Having additional storage space for your household is a convenient option that can help declutter your garage or make more room for a boiler in your basement. If your yard is big enough to accommodate a small storage shed, then in this case it’s best that you get one. Why? Well, apart from the obvious, a small shed can make items such as push mowers, bikes, and gardening tools easily accessible. A small shed can help make a small yard tidier and open up more space inside your home. While you won’t be able to make a home gym or office with it, a smaller shed can do so much more if you know what to look for and how to make the most out of it.

What to Consider When Buying a Small Shed


For a sturdy and long-lasting shed, metal is what you should go for. Metal sheds often come vinyl-coated or galvanized. This means that small storage sheds are often maintenance free as well as scratch and rust resistant. Security is also guaranteed with metal sheds and while they are not as appealing as wooden sheds they won’t rot and are fire resistant too.

Wood is the first material that comes to mind when people think of sheds and it’s because wood is a common material used for their construction. Although wooden sheds need maintenance the most, they can complement the style of your garden and even make it look better. You can customise a wooden shed quite easily but you’ll need to treat the wood to protect the shed against mildew, rot and rust.

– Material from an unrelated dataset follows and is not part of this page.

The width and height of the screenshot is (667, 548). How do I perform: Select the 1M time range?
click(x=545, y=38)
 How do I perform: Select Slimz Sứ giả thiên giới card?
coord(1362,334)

Plastic (vinyl/ resin) sheds are made of different types of plastic and all of them have one thing in common – they are the easiest to assemble, unless you go for a pre-made shed. Plastic sheds are easy to clean too whilst they are also resistant to rot, mould, rust and even insects.


Roof designs can impact the volume of your shed and its style and with so many to choose from you’ll need to really consider every single one before you set yourself on the right roof. First know that there are flat and hip roofs. A flat roof is exactly what you picture it to be, one flat panel covering the shed. This type of roof can cause issues such as water pooling and debris getting stuck on it. Hip roofs form a structure similar to a pyramid – these are sturdy and can withstand high winds.

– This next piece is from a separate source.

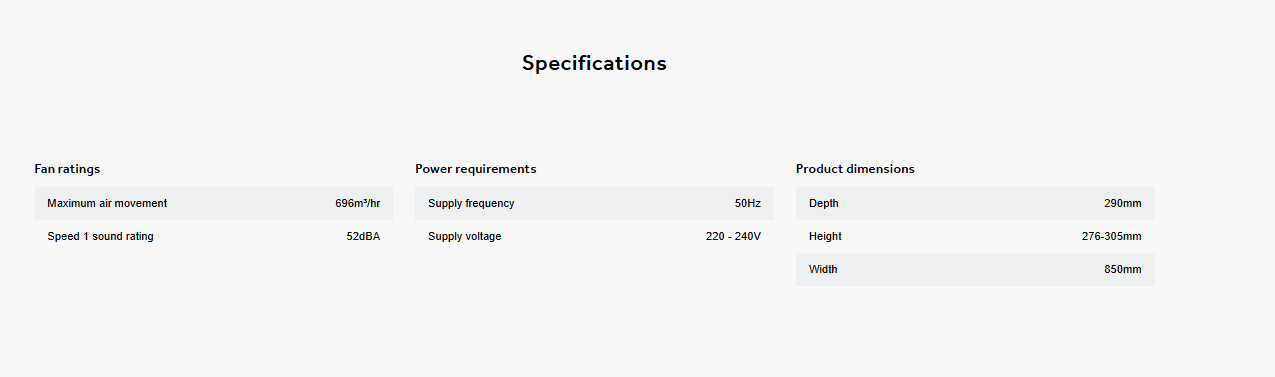Click the shaded Supply frequency table row
This screenshot has width=1275, height=377.
pyautogui.click(x=594, y=203)
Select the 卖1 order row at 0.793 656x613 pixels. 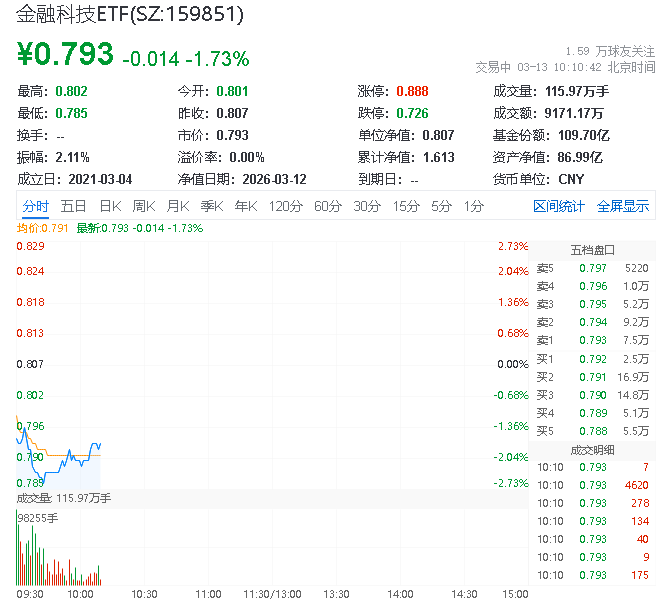[592, 339]
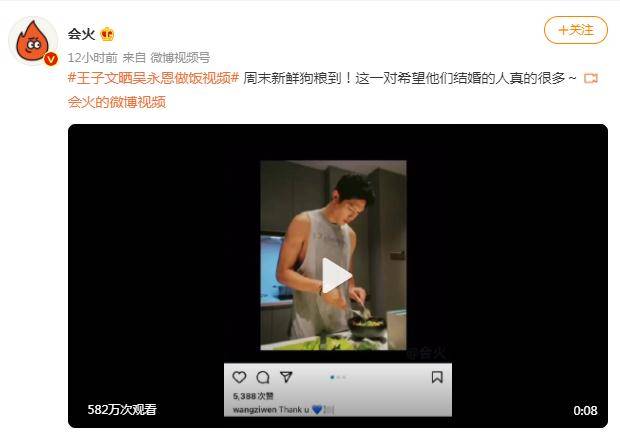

Sloping roofs have a panel from the front of the roof sloping down to the rear with a minimal gradient. This roof provides plenty of head room and keeps water from pooling. Catslide roofs allow for a lot of floor space but they reduce both headroom and overhead storage. Gambrel roofs give sheds that barn-like style and although they allow you to install a storage loft, gambrel roofs are meant for larger sheds. Gable roofs are your standard roof type with two slopes going down to either side of the shed.

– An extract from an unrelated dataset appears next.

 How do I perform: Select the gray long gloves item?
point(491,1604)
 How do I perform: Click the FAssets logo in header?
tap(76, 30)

Like any size shed, small storage sheds need support too. While there are usually two options, concrete or crushed stone, the latter is better for small sheds. Tamped crushed stones each anywhere from 15 to 20 cm thick are going to be suitable for sheds no bigger than 13 square meters.

Prefab vs Kit

A prefab shed is going to spare you from setting the shed up yourself but it will cost more than a kit. Kits, on the other hand, will take more time to set up and require tools too but they won’t cost as much. If you go with a steel or plastic shed kit the time needed to set it up will be considerably less than if you go with a wooden shed.

How Do You Organize a Small Storage Shed?


Hand tools can be quite the nuisance when put together in a drawer. A tidier and more accessible solution would be to use a magnetic bar. Since hand tools are made of metal they will stick to it and be visible too. Remember to find a magnetic bar that will be able to hold up all your tools. You can hang it up on a wall and have your tools in plain sight.


Shelving can keep all your equipment and tools organised so it’s easier to find whatever you need. Since your space will be limited, getting a compact shelving unit up against a wall is going to give you extra space. You can have free-standing shelves or ones that stretch form the floor to the ceiling. On the lower shelves you can put boxes with chemicals and other toxic and flammable products. On shelves higher up you can put tools and equipment you use more frequently.

Hang Items

You can use jars as organizers too. To do this attach the lid of the jar to the bottom of a shelf, fill the jar with screws, tacks, nails, bolts or anything of similar size and shape and twist up the jar to the lid. Whenever you need some screws or bolts just twist the jar and lower it. This offers both easy access and a tidy storage space. Knowing where things are just by looking at a shelf or containers can make things more convenient.